TLDR: Limited outage of ‘State Stays’ checks between 11:00 AM - 3:00 PM CST today, 2023-08-29. Issue now resolved.
Summary:
At 2:30 PM CST today, we became aware of an issue affecting a subset of ‘state-stays’ checks. The issue was isolated to one server, which has since been removed from our cluster. Normal operation has been restored.
Impact:
If you had rules set to trigger between 11:00 AM and 3:00 PM CST today, they might have failed to execute ‘state stays’ checks or delayed tasks if they ran on the affected server. Rules triggered after 3:00 PM CST should be working as usual.
Rules that self-reschedule (eg. ‘loops’) may need to be manually restarted.
Note that self-scheduling rules are not officially supported, but I call this out as some community members use this approach. -Josh
Next Steps:
We apologize for any inconvenience this may have caused. We are exploring why the problematic server wasn’t automatically flagged and working on solutions for automated fixes should this issue reoccur.

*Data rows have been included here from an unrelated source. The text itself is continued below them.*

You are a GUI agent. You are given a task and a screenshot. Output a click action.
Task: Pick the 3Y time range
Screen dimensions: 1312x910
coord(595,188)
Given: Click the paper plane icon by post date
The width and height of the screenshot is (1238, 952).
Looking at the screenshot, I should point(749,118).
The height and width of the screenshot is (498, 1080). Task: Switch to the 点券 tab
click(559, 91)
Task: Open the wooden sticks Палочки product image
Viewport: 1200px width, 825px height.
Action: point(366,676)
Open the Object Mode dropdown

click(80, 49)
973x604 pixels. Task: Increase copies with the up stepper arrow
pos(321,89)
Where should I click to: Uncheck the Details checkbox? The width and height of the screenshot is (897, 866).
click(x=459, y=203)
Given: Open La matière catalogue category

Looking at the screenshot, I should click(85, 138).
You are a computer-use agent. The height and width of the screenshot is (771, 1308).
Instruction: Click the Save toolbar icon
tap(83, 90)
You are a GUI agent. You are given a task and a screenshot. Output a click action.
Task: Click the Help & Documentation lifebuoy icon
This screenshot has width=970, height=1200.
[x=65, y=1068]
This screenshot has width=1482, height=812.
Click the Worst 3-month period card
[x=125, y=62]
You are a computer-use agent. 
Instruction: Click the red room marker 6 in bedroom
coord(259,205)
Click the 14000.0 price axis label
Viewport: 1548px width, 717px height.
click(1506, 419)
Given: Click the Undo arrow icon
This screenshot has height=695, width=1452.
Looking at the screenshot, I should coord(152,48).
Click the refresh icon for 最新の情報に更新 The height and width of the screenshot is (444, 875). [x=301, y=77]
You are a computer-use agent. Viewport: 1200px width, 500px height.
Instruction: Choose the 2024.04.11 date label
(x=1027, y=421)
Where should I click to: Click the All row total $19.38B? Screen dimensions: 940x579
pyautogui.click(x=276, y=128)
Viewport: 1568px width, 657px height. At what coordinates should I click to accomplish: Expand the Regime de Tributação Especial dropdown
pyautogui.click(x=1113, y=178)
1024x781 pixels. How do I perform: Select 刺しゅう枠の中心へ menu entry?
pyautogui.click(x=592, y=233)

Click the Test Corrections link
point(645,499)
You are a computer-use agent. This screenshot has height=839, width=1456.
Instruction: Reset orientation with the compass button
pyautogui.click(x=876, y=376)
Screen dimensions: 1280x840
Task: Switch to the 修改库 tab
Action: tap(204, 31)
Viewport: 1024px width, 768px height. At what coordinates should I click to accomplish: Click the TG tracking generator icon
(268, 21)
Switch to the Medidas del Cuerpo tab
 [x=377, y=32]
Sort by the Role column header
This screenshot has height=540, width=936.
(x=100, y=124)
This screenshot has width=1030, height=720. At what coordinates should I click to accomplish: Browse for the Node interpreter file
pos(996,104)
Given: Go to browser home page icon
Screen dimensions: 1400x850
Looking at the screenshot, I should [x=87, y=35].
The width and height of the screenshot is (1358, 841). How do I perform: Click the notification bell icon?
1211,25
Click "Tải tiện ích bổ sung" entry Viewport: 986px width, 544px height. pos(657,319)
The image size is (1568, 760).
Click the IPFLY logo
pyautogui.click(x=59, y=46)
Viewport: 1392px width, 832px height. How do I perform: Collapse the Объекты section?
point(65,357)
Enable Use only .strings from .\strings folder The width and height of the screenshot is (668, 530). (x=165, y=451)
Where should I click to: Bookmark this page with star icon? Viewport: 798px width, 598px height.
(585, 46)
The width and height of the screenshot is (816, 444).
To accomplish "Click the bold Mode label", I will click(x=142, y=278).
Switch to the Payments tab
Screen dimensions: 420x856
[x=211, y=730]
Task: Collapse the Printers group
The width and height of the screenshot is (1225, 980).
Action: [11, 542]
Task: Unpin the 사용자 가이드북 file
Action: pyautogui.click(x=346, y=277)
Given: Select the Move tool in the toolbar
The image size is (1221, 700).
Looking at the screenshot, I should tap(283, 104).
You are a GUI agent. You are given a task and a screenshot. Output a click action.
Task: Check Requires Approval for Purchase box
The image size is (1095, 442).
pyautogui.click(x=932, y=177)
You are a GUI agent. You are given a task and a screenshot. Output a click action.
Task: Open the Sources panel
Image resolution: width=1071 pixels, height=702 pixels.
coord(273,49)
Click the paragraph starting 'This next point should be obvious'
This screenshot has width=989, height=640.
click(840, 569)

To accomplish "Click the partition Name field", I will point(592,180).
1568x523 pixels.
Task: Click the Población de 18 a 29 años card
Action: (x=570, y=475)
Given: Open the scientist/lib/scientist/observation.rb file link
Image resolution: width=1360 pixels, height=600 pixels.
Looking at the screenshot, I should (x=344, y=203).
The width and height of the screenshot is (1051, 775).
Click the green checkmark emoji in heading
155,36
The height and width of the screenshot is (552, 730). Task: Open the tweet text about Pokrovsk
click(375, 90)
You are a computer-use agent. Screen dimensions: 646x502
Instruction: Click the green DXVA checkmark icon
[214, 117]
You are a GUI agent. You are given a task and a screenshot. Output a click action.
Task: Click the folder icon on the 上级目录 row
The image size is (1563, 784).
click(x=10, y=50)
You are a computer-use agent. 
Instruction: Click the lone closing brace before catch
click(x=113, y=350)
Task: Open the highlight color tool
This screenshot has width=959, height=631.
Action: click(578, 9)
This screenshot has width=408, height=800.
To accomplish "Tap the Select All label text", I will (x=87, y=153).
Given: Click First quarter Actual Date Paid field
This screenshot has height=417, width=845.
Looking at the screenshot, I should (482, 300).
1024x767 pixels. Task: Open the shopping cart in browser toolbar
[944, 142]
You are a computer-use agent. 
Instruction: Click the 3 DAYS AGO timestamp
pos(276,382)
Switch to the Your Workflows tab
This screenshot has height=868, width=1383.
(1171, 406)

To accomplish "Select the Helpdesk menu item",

TLDR : Recurrence of the Timer Scheduler issue on Sunday, 2023-10-22. We’ve added new checks to catch future occurrences. Some rules may need to be manually reset.
Issue Recurrence:
The ‘State Stays’ issue reappeared on Sunday, 2023-10-22, affecting certain timer and state-stays rules.
Previous Fixes:
The health check added in September didn’t catch this issue. This is partly because we rely on a core Google Service that’s difficult to simulate for testing.
New Fixes:
We’ve set up a two-tiered health check system:
Readiness Check: Runs every 5 seconds. If it fails twice, the affected server is removed.
Liveness Check: Runs every 30 seconds. If it fails four times, a new server is spawned.
Both checks have backup systems for added reliability.
Next Steps:
We are identifying the affected rules to automatically reschedule them. For now, you can manually reset any impacted timers by simply opening and saving the associated rule.
We’re also monitoring the new checks closely and will tweak them as needed.